Data Decompose Tested

AI Research Pipeline

Multi-skill Claude plugin for AI/ML research workflows: data diagnostics, baseline modeling, full-battery analysis (ML + DL), interpretability, manuscript drafting, LaTeX assembly, and external review. Domain experts bring the question and judgment; the pipeline structures the execution layer.

Source VeraSuperHub/ai-research-pipeline
GitHub stars ★ 3
License Open source
Bundled skills 8
Last updated May 4, 2026

This plugin is the AI/ML half of the human–AI research lab the rest of this site argues for. It decomposes the research-execution layer — diagnostics, modeling, interpretability, drafting, assembly — into eight modular sub-skills you can install as a single plugin and invoke individually or chain through the orchestration pipelines.

What this plugin makes possible

The core thesis: a domain expert who brings the research question, the data context, and the methodological judgment can offload the rest — the diagnostic checks, the model battery, the interpretability runs, the manuscript-section drafting, the LaTeX assembly, the external-review prep. That offloading is what this plugin structures.

Three families of sub-skills, all installed together:

  • Testing skills (3) — drop-in diagnostics + a baseline. You point them at a dataset; they tell you whether your assumptions hold and what the simplest model already produces. Useful as a sanity check before you commit to anything fancier.
  • Analyzing skills (3) — full model battery (ML + DL) for each data type, with interpretability layers and unified variable-importance tables. The skill does the comparison so you can read the result, not run twelve scripts.
  • Pipeline skills (2) — orchestration. application-pipeline is for “I have a research question and a dataset; turn this into a manuscript draft.” methodology-pipeline is for “I have a research direction; turn this into a benchmarked methodology paper draft.”

Who it’s for

  • PhD/MS scientists in computational biology, biostatistics, or applied ML for life sciences doing research that produces papers
  • Industry research scientists at biotech / pharma / AI-for-health companies who write internal technical reports or external publications
  • Postdocs trying to ship more papers per unit time without sacrificing methodological rigor
  • Career-switchers entering bio/pharma data science from adjacent fields, who need a structured workflow that imposes the rigor norms of the field they’re joining

What this plugin will not do

The README is explicit and the boundary is the editorial point of the whole site. The plugin cannot choose your research question, decide whether a claim is scientifically valid, judge whether its own output is correct, decide which result matters, or know when to override its own pipeline. Those are judgment-layer activities. They stay yours.

How to install

Clone the repo from VeraSuperHub/ai-research-pipeline and copy the vera-ai-research-skillset/ directory contents into your ~/.claude/skills/ folder. Or use the bundled vera-ai-research.plugin file if you’re managing skills through a plugin manager.

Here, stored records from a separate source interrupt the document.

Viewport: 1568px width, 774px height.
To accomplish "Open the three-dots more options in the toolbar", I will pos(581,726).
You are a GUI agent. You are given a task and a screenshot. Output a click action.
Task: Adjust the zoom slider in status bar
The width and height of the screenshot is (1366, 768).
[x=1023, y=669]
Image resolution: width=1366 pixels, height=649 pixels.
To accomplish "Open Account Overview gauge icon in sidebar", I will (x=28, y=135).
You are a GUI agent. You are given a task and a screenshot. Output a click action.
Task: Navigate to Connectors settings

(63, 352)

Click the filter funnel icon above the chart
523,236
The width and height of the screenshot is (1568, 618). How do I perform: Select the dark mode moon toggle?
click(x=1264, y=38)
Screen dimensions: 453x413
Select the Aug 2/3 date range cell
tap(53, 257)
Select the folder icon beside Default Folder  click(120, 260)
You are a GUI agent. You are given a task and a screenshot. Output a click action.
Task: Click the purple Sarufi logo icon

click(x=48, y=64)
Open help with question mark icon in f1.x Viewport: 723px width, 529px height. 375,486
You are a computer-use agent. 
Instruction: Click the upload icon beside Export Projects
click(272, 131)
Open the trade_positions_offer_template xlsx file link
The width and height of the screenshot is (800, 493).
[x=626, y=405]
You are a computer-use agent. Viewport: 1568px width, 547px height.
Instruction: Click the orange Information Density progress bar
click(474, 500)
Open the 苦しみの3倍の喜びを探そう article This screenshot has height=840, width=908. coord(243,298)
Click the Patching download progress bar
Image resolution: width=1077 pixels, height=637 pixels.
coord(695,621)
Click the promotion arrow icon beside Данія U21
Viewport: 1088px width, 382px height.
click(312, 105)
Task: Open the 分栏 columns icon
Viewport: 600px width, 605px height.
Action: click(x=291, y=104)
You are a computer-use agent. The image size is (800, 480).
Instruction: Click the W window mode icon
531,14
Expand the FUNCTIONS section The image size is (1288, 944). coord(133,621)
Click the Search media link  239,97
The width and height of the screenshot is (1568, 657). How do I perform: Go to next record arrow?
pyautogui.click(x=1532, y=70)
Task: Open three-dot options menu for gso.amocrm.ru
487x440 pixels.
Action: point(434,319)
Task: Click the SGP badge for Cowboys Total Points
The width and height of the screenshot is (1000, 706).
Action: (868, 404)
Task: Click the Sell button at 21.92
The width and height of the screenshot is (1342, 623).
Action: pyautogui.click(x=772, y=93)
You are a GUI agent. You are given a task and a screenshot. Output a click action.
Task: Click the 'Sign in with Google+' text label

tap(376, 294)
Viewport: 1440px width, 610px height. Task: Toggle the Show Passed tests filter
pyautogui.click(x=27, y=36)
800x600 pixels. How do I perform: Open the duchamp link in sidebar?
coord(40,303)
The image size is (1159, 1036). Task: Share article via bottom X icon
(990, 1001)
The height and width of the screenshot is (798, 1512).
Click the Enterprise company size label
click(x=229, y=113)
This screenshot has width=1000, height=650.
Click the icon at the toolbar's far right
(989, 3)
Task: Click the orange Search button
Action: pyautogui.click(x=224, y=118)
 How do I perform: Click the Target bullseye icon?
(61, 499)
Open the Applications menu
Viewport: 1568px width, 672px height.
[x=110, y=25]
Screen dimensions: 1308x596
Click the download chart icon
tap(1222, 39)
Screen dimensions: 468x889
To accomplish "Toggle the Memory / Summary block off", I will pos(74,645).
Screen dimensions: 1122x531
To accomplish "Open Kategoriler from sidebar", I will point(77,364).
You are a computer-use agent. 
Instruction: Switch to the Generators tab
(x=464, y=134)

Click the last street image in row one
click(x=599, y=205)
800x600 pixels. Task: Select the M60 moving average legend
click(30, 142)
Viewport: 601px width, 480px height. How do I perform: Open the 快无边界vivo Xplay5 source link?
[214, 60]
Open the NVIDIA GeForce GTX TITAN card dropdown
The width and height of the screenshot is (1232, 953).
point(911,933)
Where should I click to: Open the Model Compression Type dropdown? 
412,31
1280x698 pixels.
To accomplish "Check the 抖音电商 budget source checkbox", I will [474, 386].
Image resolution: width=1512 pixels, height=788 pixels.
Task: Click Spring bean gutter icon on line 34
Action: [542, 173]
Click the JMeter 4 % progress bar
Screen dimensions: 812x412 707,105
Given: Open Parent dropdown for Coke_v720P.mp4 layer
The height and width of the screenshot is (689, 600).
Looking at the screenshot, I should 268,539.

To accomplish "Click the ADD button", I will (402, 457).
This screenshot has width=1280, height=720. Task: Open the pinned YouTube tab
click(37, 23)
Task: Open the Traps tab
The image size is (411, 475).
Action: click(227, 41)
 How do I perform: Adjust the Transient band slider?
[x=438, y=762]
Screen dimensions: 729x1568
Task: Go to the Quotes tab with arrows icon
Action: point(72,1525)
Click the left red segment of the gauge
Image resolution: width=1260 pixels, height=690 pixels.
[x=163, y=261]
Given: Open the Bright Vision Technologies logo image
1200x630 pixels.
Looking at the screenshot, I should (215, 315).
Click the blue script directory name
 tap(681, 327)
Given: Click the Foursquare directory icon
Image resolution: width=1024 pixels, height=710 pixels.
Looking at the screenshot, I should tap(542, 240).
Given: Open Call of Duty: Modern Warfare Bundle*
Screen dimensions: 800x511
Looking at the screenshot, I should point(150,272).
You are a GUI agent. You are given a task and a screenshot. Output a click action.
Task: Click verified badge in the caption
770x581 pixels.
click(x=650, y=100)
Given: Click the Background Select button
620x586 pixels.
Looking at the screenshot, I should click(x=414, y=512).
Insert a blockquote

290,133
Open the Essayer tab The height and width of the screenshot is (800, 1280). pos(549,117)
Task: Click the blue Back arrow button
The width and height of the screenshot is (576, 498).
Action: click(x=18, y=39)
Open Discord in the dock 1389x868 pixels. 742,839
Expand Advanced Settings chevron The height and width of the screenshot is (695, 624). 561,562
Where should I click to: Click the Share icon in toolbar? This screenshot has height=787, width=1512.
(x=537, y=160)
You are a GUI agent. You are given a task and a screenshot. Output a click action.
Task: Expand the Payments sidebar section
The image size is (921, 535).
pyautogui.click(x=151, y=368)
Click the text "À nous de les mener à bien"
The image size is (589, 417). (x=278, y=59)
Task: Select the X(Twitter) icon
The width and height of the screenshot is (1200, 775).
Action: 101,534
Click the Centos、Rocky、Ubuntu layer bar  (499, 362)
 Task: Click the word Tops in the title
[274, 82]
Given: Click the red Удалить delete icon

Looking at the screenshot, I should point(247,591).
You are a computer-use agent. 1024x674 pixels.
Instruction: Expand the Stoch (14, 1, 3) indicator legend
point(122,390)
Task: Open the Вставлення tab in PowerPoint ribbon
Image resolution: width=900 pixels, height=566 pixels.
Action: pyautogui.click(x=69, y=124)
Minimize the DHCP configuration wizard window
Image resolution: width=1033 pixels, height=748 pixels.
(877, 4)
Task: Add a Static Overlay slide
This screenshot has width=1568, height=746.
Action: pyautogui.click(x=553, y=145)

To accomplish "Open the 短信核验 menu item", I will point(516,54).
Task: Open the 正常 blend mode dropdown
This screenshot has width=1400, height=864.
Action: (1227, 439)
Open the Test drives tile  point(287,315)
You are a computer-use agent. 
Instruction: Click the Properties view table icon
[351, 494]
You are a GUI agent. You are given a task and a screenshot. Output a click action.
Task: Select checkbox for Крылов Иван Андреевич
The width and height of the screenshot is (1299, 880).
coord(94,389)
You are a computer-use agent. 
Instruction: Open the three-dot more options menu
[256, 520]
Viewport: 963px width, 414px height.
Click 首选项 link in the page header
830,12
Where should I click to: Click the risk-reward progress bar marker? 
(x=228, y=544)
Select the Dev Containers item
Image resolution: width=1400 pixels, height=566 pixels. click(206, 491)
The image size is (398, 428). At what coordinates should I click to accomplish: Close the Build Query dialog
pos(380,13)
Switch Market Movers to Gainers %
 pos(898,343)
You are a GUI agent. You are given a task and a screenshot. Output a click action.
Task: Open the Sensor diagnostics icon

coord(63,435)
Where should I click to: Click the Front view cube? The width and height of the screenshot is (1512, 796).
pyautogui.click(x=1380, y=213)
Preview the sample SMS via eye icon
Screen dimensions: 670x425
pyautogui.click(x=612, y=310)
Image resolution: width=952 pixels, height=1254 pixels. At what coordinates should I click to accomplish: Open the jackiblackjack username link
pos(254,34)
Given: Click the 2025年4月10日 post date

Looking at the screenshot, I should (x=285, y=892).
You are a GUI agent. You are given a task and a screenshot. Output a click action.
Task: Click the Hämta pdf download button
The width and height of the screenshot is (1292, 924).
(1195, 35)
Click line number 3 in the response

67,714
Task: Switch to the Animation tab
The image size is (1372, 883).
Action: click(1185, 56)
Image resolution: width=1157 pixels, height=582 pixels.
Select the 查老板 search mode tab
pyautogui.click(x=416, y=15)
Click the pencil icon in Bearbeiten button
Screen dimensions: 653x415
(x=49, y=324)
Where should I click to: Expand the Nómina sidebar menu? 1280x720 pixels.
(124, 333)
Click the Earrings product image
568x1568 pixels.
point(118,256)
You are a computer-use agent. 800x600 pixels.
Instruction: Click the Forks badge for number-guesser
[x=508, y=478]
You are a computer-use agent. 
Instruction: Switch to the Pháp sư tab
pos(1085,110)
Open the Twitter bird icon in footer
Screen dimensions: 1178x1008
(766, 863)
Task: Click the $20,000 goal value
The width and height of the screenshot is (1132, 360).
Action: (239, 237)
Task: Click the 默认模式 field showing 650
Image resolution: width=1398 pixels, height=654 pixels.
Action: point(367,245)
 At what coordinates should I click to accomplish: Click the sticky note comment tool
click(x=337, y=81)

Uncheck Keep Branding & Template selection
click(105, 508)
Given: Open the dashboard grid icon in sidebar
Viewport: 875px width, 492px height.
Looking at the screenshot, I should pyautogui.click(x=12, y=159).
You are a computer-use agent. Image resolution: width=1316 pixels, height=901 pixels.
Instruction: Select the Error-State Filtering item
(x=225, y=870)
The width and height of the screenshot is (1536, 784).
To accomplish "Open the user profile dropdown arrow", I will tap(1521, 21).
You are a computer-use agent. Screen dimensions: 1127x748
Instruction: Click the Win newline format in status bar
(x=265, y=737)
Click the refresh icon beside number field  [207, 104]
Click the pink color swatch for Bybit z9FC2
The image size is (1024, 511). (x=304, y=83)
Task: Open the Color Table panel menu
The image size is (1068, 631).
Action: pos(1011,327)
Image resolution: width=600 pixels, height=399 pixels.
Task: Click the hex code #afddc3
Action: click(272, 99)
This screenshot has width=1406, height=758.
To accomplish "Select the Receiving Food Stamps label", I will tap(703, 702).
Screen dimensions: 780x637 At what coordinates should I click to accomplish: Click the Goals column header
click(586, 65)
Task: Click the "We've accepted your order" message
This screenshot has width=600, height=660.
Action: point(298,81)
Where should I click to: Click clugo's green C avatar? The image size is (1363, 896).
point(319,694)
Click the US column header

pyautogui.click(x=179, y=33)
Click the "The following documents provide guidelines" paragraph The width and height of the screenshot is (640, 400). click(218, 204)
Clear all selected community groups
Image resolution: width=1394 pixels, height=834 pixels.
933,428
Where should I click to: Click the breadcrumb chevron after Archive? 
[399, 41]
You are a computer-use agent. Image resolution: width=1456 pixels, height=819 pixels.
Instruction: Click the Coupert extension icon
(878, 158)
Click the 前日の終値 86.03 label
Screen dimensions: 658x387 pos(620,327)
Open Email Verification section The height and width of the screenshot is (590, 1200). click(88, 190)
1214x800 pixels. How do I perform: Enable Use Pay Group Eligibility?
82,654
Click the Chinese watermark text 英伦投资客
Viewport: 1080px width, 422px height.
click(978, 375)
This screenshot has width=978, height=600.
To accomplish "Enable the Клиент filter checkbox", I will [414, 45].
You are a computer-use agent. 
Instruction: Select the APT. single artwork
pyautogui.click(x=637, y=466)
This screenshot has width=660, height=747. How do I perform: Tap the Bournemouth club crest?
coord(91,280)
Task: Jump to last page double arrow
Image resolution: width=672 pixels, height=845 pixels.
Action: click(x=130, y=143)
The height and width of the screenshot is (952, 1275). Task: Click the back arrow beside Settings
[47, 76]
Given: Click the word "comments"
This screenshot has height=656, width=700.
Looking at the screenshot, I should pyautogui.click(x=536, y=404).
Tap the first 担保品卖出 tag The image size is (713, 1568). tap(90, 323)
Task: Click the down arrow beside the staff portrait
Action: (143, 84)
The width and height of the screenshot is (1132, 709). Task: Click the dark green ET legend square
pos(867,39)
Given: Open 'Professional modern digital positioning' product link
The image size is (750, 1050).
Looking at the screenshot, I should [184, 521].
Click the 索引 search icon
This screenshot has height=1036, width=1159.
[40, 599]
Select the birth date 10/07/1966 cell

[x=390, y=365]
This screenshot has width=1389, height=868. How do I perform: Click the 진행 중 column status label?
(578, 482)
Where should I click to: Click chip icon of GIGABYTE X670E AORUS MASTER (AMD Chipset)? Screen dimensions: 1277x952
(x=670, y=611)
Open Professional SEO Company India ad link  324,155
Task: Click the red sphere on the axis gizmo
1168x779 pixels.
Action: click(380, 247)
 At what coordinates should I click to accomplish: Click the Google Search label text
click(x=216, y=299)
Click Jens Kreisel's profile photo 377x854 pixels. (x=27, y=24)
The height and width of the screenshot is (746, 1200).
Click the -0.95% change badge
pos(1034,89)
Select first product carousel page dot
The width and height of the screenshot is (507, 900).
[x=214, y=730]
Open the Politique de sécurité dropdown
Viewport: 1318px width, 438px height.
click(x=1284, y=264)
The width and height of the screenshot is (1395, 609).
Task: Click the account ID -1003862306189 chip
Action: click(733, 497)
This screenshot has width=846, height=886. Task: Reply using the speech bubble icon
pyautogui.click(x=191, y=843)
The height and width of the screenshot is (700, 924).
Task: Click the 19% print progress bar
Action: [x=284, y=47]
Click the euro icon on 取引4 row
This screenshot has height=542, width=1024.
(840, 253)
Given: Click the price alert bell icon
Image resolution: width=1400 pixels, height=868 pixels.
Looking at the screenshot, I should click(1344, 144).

How it relates to the rest of the site

This plugin is one of two first-party reference implementations of the architect thesis. The other is the Statistical Research Pipeline, which covers the classical-statistics half of the same surface (study design, hypothesis tests, effect sizes, mixed models, SEM, manuscript drafting). The two plugins are designed to be compatible — same interface conventions, same manuscript-output formats — and to cover non-overlapping methodological territory. Most empirical papers in the life sciences use both halves.

Bundled sub-skills (8)

Testing — diagnostics + primary tests

vera-ai-nlp-testing

Text data diagnostics — class balance, text-length statistics, vocabulary analysis, TF-IDF + Logistic Regression baseline with bootstrapped 95% CIs.

vera-ai-structured-testing

Tabular data diagnostics — missing values, outlier detection (IQR), correlations, LightGBM baseline for both classification and regression.

vera-ai-image-testing

Image data diagnostics — class distribution, size and channel statistics, CNN from scratch (N ≥ 1000) or ResNet18 feature extractor + LogReg (N < 1000).

Analyzing — full analysis + manuscript sections

vera-ai-nlp-analyzing

Full text-modeling battery — SVM, Random Forest, LightGBM (ML); GRU, TextCNN, ALBERT (DL). Permutation, Gini, and gain importance for interpretability.

vera-ai-structured-analyzing

Full tabular battery — LogReg, SVM, RF, XGBoost, LightGBM, CatBoost (ML); MLP, TabNet, Stacking Ensemble (DL). Unified 0-100 importance scale plus TabNet attention.

vera-ai-image-analyzing

Full image battery — ResNet50, EfficientNet-B0, VGG16, DenseNet121 (transfer); ViT and ensemble (DL). GradCAM and ViT attention maps for interpretability.

Pipelines — workflow orchestration

vera-ai-application-pipeline

End-to-end orchestration: research question + dataset → literature review → parallel multi-method analysis → assembled Markdown + LaTeX manuscript draft.

vera-ai-methodology-pipeline

Methodology paper orchestration: research direction → idea discovery → implementation → benchmark experiments → external review → review-ready manuscript draft.